▸ ASSIGNED TASK 1
From the Pritzker Prize article, extract the passage between "In comments to" and "States, organizers said.", inclusive.
▸ ASSIGNED TASK 2
According to the Pritzker Prize article, how large did the Gando Primary School's student body grow because of the project?
***** SELECTED TEXT
The Pritzker Architecture Prize has been awarded to Diébédo Francis Kéré, a Berlin-based architect, educator and social activist, for a craft that is “sustainable to the earth and its inhabitants in lands of extreme scarcity," especially in Africa and his native Burkina Faso, organizers said Tuesday.
“He is equally architect and servant, improving upon the lives and experiences of countless citizens in a region of the world that is at times forgotten,” said Tom Pritzker in announcing this year’s prize, seen as the highest honor in the field, to Kéré, a citizen of both Burkina Faso and Germany. Pritzker is chairman of the Hyatt Foundation, which sponsors the award.
In comments to The Associated Press, Kéré, 56, said he had always "wanted to create spaces that give people a sense of comfort and can inspire them.
“At a time when the pandemic has made our codependency very clear and we are also facing increasing conflicts around diminishing resources, it humbles me that my approach is spotlighted with such an honor,” he said. “It gives me great hope to firsthand experience that no matter how seemingly small and remote your start, you can go beyond what you ever thought possible.”
Most of Kéré’s built works are in Africa, in countries including Benin, Burkino Faso, Mali, Kenya, Mozambique, Togo and Sudan. He has also designed pavilions or installations in Denmark, Germany, Italy, Switzerland, the United Kingdom and the United States, organizers said.
“Over and over, he has, in a sense returned to his roots,” the foundation said. “He has drawn from his European architectural formation and work, combining them with the traditions, needs and customs of his country."
The architect told The AP that “I started where I was born, and where population growth is a key issue and infrastructure is urgently needed. I had a duty to my people and it was important for me to use materials that are abundant and build with approaches that cause little burden to the environment. So my buildings were solution-oriented. And these solutions, I realized, were transferable across locations and time as all human-made crises are needing solutions based in sustainable thinking.”
Kéré has specialized in designs for school institutions, health facilities, civic buildings and housing. “Through his commitment to social justice and engagement, and intelligent use of local materials to connect and respond to the natural climate, he works in marginalized countries laden with constraints and adversity, where architecture and infrastructure are absent,” organizers said.
A 2001 project for the Gando Primary School in Burkina Faso, for example, was a challenge to both “fulfill an essential need and redeem social inequities.” Organizers said a dual solution was required — “a physical and contemporary design for a facility that could combat extreme heat and poor lighting conditions with limited resources, and a social resoluteness to overcome incertitude from within the community.” They said Kéré raised funds for the project internationally and created work opportunities for local citizens.
As an example of using local materials, the architect used indigenous clay fortified with cement to form bricks that were designed to retain cooler air inside while allowing heat to escape through a brick ceiling and an elevated roof — ventilation without the need for air conditioning. The project enabled the school’s student body to increase from 120 to 700 students.
“He knows, from within, that architecture is not about the object but the objective; not the product, but the process,” the jury citation read. “His buildings, for and with communities, are directly of those communities — in their making, their materials, their programs and their unique characters.”
**********
***** INFORMATION SUPPLIED
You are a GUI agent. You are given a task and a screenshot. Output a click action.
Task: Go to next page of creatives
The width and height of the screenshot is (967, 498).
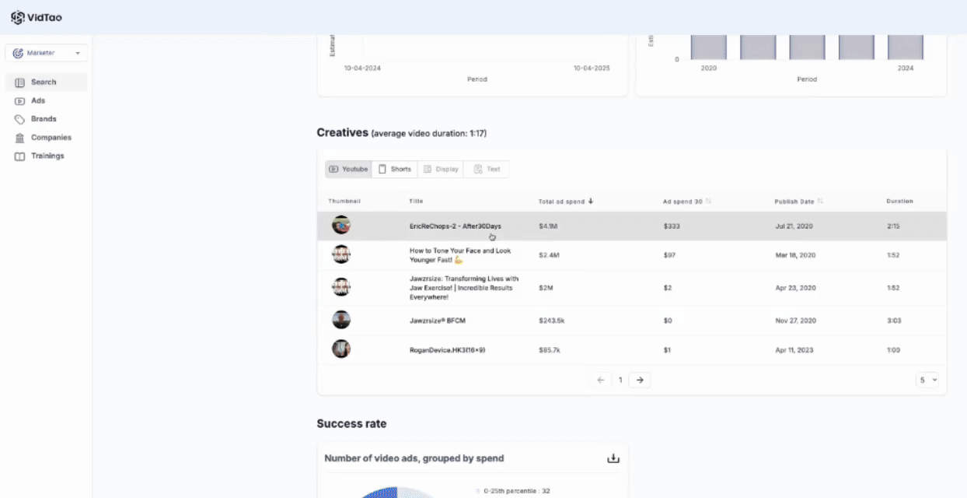tap(640, 380)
**********
▸ TASK RESPONSE 1
In comments to The Associated Press, Kéré, 56, said he had always "wanted to create spaces that give people a sense of comfort and can inspire them.
“At a time when the pandemic has made our codependency very clear and we are also facing increasing conflicts around diminishing resources, it humbles me that my approach is spotlighted with such an honor,” he said. “It gives me great hope to firsthand experience that no matter how seemingly small and remote your start, you can go beyond what you ever thought possible.”
Most of Kéré’s built works are in Africa, in countries including Benin, Burkino Faso, Mali, Kenya, Mozambique, Togo and Sudan. He has also designed pavilions or installations in Denmark, Germany, Italy, Switzerland, the United Kingdom and the United States, organizers said.

▸ TASK RESPONSE 2
It grew from 120 to 700 students.